Dienstag oder Mittwoch? Vielleicht schon Freitag? Im Festivaltrubel kann man leicht den Überblick verlieren über die Wochentage. Hauptsache man weiβ, wann und wo der nächste Film beginnt. Nur den Sonntag – den kann man auf einem Filmfestival nicht verfehlen, meint Filmkritikerin Maja Ellmenreich.

Von Maja Ellmenreich | 13.05.2018
    Eglise Notre-Dame de Bon Voyage
    Die Kirche Eglise Notre-Dame de Bon Voyage in Cannes (Deutschlandradio / Maja Ellmenreich)
    Am siebten Tage sollst Du ruhen. Von wegen. Auch am Sonntagmorgen klingelt mein Wecker in Cannes um viertel vor sieben. Der Zeitplan bis zum ersten Filmbeginn ist eng getaktet, denn allein bis zum Festivalpalast sind es 15 Minuten Fuβmarsch. Auf den Trottoirs gen Hafen herrscht geschäftiges Treiben: Von überall eilen Cineasten herbei. Nur vor einer Bäckerei an der Ecke hat eine Gruppe Hobbyradler im Rentenalter die Ruhe weg. Es wird gescherzt und laut gelacht, bevor man zur gemeinsamen Sonntagstour aufbricht. Den rüstigen Sportsfreunden scheint die frühe Uhrzeit nichts auszumachen; sie vermitteln vielmehr den Eindruck, seit Stunden schon in Topform zu sein. Unglaublich.
    Freie Sicht auf die "Eglise Notre-Dame de Bon Voyage"

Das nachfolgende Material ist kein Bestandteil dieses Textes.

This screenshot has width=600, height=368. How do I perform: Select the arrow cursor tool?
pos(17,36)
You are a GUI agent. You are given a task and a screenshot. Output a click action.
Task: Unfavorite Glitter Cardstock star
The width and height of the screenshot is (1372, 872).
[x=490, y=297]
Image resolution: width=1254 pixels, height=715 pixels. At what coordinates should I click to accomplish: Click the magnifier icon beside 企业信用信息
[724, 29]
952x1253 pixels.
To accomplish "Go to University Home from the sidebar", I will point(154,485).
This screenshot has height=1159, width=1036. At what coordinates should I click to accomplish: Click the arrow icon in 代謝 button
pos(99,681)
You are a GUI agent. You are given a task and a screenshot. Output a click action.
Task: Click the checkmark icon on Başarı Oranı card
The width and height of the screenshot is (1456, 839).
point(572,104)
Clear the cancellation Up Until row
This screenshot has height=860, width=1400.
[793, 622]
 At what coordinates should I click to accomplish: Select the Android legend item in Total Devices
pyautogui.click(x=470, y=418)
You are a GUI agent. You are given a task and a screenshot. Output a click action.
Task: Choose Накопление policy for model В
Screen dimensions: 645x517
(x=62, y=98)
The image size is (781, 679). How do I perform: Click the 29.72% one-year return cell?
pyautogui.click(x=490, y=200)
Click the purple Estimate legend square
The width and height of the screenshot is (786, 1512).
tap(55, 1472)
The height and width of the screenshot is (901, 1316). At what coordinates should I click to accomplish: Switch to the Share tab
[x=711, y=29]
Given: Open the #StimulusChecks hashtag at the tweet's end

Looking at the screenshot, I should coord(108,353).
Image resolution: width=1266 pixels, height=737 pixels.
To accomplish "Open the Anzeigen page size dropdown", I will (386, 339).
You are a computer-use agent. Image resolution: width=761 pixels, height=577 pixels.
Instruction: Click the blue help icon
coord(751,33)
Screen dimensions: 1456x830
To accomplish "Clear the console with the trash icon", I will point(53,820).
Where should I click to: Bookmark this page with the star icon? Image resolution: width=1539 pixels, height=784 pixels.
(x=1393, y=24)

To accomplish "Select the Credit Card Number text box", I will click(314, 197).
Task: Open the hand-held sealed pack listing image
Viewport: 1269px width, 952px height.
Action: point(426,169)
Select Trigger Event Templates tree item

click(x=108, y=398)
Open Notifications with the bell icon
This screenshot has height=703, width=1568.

    Angekommen an der Croisette, wird mein Laufschritt jäh abgebremst. Obwohl ich mich so beeilt habe, sind doch tatsächlich andere schon vor mir da. Ich reihe mich ein in die Schlange der Wartenden und lasse meinen Blick nach links schweifen. In der Häuserzeile gegenüber klafft zur Zeit eine gewaltige Baulücke und gibt die Sicht frei auf die "Eglise Notre-Dame de Bon Voyage": einen mächtigen Sakralbau aus Sandstein. Noch räumen Bagger die Reste des einstigen Kirchennachbarn fort, aber bald schon soll hier Wohnraum für die besonders Wohlhabenden unter den Reichen entstehen. "First Croisette" – so der Name der Edelappartements, die demnächst hochgezogen werden.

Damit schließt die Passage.